It works, but can be simplified: $\rm\:mod\ 2\!: p\equiv p^2 = 3q^2 \equiv q,\:$ so $\rm\:p,q,\:$ being coprime, are odd. $\rm\:mod\ 4\!:\ odd\equiv \pm 1,\:$ so $\rm\:odd^2\equiv 1,\:$ so $\rm\: 1\equiv p^2 = 3q^2\equiv 3\ \Rightarrow\ 4\:|\:3-1\:\Rightarrow\Leftarrow$

Answer 4

There is also a really nice proof using what is called reductio ad absurdum (or infinite regress), which can also be framed as a simple contradiction using the minimality property of the natural numbers.

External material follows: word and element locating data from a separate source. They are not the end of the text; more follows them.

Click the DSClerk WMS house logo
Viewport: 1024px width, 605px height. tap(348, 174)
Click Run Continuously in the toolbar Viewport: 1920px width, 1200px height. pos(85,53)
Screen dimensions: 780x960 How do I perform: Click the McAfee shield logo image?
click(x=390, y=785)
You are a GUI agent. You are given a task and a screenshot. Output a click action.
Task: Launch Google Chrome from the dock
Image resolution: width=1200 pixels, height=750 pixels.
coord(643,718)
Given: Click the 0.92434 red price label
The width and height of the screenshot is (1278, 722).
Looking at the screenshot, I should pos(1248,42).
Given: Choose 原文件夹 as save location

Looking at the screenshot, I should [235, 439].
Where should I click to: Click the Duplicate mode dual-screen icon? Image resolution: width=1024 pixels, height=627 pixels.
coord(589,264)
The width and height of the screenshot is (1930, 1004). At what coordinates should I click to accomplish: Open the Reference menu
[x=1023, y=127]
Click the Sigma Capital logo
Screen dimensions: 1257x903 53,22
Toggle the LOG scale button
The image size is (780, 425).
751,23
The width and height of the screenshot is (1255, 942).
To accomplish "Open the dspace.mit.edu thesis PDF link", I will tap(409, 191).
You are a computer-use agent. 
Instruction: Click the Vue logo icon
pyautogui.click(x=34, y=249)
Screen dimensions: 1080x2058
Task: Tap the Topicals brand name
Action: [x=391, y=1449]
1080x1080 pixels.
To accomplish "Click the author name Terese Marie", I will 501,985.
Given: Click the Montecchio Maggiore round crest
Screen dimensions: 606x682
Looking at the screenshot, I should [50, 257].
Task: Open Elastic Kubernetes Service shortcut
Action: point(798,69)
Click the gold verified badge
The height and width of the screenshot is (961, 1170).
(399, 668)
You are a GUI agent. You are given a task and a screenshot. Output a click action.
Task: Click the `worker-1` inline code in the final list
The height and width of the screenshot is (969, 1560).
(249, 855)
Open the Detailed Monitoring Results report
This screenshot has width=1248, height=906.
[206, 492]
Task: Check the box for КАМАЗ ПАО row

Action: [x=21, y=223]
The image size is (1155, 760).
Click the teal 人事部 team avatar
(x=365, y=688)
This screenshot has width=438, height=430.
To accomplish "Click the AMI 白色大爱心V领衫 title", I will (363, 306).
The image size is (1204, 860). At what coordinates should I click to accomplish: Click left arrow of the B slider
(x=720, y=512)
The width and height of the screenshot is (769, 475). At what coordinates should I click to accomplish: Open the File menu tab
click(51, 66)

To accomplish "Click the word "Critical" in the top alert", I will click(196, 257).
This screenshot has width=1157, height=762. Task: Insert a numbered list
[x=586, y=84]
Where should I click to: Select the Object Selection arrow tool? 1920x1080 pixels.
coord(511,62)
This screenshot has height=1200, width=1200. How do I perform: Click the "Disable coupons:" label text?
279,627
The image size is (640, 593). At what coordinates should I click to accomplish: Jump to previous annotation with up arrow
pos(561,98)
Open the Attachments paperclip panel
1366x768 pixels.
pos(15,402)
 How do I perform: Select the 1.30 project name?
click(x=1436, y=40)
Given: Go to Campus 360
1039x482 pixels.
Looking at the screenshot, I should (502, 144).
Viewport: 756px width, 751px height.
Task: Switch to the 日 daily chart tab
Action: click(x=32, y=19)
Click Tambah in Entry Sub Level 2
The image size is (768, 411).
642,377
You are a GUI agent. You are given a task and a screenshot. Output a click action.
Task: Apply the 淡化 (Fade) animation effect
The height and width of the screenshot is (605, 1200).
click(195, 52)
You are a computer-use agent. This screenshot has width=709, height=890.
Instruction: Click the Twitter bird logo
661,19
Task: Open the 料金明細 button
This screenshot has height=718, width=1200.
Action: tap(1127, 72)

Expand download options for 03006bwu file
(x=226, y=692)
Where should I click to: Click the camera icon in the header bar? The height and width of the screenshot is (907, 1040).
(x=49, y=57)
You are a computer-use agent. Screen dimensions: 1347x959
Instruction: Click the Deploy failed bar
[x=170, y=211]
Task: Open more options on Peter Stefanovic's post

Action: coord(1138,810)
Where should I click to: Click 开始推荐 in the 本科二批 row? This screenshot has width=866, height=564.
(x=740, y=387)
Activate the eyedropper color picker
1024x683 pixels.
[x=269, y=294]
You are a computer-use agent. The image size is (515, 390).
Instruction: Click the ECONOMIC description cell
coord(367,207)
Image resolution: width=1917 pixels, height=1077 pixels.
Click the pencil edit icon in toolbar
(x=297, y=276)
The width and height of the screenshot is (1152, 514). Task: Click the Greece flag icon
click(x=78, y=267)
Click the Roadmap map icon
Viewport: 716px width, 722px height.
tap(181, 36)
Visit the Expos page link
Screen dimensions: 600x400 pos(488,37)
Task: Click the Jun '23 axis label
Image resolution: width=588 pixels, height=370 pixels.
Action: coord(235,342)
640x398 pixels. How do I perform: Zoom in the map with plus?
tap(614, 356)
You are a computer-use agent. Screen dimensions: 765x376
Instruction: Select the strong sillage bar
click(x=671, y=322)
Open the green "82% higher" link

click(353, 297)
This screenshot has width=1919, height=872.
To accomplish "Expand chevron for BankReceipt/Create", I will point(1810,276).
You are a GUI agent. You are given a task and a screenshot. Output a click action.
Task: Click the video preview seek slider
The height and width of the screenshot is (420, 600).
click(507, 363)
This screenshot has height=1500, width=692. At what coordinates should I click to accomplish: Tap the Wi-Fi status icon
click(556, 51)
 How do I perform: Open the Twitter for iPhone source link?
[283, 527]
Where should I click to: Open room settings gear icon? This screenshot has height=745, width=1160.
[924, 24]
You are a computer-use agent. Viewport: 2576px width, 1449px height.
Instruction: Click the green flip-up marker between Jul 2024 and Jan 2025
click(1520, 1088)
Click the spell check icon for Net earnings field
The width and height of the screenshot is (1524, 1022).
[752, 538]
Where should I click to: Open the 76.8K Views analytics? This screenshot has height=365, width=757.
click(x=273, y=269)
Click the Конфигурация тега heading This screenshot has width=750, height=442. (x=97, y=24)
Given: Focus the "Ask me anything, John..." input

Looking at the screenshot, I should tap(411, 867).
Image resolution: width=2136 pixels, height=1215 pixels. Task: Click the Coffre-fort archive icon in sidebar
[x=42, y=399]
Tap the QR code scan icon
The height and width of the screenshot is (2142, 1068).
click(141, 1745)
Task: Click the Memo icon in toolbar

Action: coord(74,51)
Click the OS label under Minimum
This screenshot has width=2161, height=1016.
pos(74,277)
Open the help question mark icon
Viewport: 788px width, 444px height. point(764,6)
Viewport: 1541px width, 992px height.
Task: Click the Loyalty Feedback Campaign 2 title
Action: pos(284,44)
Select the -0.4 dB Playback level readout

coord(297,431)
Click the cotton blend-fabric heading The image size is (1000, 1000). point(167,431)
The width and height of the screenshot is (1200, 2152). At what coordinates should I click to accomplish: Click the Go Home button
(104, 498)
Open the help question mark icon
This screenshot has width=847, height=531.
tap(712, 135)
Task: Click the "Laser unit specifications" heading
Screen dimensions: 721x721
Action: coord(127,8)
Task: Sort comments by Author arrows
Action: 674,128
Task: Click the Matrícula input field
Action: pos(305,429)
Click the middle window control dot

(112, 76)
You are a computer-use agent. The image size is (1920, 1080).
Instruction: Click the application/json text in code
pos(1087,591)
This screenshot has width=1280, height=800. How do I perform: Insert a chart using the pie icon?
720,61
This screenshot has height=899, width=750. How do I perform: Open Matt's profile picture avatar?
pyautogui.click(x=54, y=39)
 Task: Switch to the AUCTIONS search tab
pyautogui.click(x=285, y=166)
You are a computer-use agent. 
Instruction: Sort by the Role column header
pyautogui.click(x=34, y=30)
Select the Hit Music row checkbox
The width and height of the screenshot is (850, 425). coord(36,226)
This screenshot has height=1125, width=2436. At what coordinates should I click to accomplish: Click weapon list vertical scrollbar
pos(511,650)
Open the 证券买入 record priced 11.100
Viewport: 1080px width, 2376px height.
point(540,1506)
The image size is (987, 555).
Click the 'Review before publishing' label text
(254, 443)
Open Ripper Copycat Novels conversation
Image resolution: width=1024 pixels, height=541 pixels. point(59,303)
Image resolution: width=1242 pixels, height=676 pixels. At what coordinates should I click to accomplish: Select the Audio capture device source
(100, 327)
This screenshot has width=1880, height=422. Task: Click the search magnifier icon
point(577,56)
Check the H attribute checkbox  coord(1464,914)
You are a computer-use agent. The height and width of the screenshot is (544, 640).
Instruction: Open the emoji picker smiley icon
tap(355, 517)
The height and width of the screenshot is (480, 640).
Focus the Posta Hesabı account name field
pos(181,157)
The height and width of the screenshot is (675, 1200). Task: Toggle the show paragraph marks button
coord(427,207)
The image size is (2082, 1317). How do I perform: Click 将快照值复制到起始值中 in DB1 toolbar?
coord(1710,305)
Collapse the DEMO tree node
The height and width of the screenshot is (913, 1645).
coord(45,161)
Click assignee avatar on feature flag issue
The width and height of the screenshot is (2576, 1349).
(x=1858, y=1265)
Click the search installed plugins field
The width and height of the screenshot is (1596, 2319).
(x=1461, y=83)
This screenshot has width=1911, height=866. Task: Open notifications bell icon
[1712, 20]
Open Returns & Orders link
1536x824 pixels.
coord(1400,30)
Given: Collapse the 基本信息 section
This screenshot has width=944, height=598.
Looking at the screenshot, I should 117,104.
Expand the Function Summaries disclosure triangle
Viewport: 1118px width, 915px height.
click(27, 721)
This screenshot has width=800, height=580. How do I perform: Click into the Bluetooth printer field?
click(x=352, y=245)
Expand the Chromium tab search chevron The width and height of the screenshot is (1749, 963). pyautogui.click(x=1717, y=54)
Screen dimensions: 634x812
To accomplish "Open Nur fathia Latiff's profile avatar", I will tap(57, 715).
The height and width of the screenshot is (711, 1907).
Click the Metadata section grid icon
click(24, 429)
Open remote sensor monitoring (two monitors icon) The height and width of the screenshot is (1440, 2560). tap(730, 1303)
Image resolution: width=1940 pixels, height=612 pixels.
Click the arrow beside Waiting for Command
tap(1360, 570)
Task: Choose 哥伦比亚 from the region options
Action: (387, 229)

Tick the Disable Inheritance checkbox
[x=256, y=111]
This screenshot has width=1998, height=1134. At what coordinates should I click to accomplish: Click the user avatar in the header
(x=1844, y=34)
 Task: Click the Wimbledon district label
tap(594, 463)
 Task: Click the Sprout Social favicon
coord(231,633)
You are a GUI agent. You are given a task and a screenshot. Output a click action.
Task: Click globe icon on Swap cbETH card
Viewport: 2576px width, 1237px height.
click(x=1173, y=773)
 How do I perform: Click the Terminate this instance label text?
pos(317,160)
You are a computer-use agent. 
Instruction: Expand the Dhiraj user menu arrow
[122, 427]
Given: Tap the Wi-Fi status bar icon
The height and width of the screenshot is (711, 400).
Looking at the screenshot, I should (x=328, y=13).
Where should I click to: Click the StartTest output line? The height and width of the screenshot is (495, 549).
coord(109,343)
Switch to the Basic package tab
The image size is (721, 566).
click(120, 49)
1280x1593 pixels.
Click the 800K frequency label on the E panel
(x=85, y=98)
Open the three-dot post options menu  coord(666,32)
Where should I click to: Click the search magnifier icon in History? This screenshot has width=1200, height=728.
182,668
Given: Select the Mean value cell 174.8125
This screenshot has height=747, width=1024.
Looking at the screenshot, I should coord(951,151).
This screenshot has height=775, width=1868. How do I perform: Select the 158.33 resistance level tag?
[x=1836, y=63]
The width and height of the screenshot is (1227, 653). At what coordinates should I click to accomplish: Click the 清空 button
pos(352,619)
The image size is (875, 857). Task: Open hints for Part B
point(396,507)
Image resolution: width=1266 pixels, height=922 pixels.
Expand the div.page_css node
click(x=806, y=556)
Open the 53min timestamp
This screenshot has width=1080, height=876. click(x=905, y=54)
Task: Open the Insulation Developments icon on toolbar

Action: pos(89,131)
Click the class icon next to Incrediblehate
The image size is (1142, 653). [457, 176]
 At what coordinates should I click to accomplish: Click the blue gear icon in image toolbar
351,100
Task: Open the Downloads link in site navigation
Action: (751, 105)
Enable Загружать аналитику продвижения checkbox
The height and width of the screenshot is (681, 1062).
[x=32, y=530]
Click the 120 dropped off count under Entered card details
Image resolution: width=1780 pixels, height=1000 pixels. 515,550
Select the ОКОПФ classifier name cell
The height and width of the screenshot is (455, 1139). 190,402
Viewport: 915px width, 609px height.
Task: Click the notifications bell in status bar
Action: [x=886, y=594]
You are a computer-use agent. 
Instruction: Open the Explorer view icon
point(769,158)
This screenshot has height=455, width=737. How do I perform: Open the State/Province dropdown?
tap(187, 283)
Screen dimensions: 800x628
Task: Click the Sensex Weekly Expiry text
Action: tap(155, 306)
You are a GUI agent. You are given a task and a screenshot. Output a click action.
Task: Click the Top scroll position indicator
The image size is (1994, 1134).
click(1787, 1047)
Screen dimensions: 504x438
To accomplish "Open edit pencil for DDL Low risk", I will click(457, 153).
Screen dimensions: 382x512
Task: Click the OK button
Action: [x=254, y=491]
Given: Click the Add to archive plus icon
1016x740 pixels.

Suppose WLOG (without loss of generality) that $$\sqrt3=\frac{u}{v}$$ for $u,v\in\mathbb{N}$ relatively prime (any positive rational number in $\mathbb{Q}$ can be expressed as a fraction in lowest terms). The reason we can assume $u,v\in\mathbb{N}$ rather than $\mathbb{Z}$ without losing the generality of our argument is because any case in the latter category furnishes one in the former by observing that $3>0$ so that $u$ and $v$ must have the same sign, and if they are negative, then $-u,-v\in\mathbb{N}$ also has the same ratio. So then $$u^2=3\,v^2.$$ But $3$ is prime and divides the RHS, hence it divides the LHS, and that means it must divide $u$ (it is a fact, known as Euclid's Lemma, that if $p$ is prime, then $p|ab \implies p|a$ or $p|b$). But then $3|u=u_0$ means that $u=3u_1$ for some $u_1\in\mathbb{N}$, and consequently, $$9u_1^2=(3u_1)^2=3v^2 \quad\implies\quad 3u_1^2=v^2.$$ At this point, if we have not assumed that $u,v$ are relatively prime, we continue by noting that $v=v_0=3v_1$ for some $v_1\in\mathbb{N}$, whence $u_1^2=3v_1^2$ $\implies\cdots\implies$ $$\forall n\in\mathbb{N}:u_n=u\cdot3^{-n},~v_n=v\cdot3^{-n}\in\mathbb{N}$$ which is an impossible infinite regress, also called a reductio ad absurdum (reduction to absurdity). The absurdity, impossibility, or contradiction it leads to is that, from the hypothesis, it shows that the natural numbers $u$ and $v$ are infinitely divisible, while we know that for some $N\in\mathbb{N}$ (eventually, sufficiently large), $\frac{u}{3^n}$ and $\frac{v}{3^n}$ are obviously less than $1$ and thus not whole numbers for all $n\ge N$.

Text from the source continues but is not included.